Question

A projectile is projected from ground with velocity $v_0$ at an angle $\theta$ with horizontal. What is the velocity of projectile when its vertical displacement is equal to half of the maximum height attained?

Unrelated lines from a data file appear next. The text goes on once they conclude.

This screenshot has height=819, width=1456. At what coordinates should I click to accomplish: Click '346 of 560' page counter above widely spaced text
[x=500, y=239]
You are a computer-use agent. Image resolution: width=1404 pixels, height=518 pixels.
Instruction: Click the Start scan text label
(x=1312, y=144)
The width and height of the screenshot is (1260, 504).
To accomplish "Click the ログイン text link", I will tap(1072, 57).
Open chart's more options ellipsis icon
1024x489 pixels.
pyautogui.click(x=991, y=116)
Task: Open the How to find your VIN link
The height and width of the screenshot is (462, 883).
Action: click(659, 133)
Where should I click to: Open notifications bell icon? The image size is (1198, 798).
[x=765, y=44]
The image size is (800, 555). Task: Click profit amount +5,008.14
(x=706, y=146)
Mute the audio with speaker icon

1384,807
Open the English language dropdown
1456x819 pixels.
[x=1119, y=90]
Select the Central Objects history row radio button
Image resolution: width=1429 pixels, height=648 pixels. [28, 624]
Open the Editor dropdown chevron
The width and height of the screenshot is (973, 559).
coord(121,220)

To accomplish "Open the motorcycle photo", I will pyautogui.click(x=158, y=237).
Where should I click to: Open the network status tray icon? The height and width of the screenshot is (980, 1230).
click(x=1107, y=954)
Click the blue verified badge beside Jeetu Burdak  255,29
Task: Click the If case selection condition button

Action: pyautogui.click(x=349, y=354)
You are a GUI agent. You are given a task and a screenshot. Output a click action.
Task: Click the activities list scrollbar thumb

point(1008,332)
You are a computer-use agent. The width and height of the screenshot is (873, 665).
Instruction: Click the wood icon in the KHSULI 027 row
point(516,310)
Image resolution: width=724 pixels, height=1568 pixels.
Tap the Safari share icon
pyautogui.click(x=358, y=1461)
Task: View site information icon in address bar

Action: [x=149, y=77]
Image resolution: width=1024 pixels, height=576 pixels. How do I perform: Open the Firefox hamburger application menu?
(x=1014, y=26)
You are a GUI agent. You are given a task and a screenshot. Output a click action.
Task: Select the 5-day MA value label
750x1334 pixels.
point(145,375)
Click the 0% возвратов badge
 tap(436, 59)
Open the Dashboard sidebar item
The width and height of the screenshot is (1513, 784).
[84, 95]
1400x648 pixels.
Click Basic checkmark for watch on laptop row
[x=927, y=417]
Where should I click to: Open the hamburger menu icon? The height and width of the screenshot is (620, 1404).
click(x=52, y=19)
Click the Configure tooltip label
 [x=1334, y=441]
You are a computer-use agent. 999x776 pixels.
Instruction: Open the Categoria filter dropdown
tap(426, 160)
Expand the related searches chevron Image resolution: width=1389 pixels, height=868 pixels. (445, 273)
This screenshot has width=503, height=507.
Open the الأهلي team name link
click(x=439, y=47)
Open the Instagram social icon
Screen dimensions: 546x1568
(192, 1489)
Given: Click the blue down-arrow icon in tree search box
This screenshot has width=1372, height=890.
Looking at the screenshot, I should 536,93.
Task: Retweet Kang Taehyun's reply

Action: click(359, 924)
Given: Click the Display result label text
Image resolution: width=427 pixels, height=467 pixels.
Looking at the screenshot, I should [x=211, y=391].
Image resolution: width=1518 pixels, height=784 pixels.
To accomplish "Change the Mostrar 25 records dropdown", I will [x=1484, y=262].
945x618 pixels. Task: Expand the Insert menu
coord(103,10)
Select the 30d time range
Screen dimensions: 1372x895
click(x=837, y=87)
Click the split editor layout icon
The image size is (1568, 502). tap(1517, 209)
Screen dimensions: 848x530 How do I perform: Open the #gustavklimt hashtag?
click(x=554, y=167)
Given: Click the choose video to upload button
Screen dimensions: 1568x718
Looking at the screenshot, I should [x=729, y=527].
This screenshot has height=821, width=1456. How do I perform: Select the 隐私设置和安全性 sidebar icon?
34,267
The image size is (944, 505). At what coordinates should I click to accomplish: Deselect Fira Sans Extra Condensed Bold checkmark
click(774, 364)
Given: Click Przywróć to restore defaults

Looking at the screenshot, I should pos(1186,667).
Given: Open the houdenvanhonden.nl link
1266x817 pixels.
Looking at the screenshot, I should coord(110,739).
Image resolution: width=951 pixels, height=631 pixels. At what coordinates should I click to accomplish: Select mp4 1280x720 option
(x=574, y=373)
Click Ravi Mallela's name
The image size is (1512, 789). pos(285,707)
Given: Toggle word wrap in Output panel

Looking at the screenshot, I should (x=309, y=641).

• A. $\sqrt{3}{v}_{0}cos\theta$
• B. $\frac{v_0}{\sqrt{2}}sin\theta$
• C. $\frac{v_0}{\sqrt{2}}cos\theta$
• D. $\sqrt{5}{v}_0$

Answer 1

The correct option is B $\frac{v_0}{\sqrt{2}}sin\theta$

Initial vertical component of the velocity, $u=v_{0}sina$

Maximum height is given by, $v^2-u^2=-2gh$

At top most height, $v=0$

Then,

$0-(v_{0}sina{)}^2=-2gh$

$h=-\frac{(v_{0}sina{)}^2}{2g}$

$h^{\prime }=\frac{h}{2}$

$h^{\prime }=\frac{(v_{0}sina{)}^2}{4g}$

Vertical component of the velocity at this point

$v^{\prime 2}-u^2=-2g{h}^{\prime }$

$v^{\prime }=\sqrt{(v_{0}sina{)}^2-2g\frac{(v_{0}sina{)}^2}{4g}}$

$v^{\prime }=\frac{v_{0}sina}{\sqrt{2}}$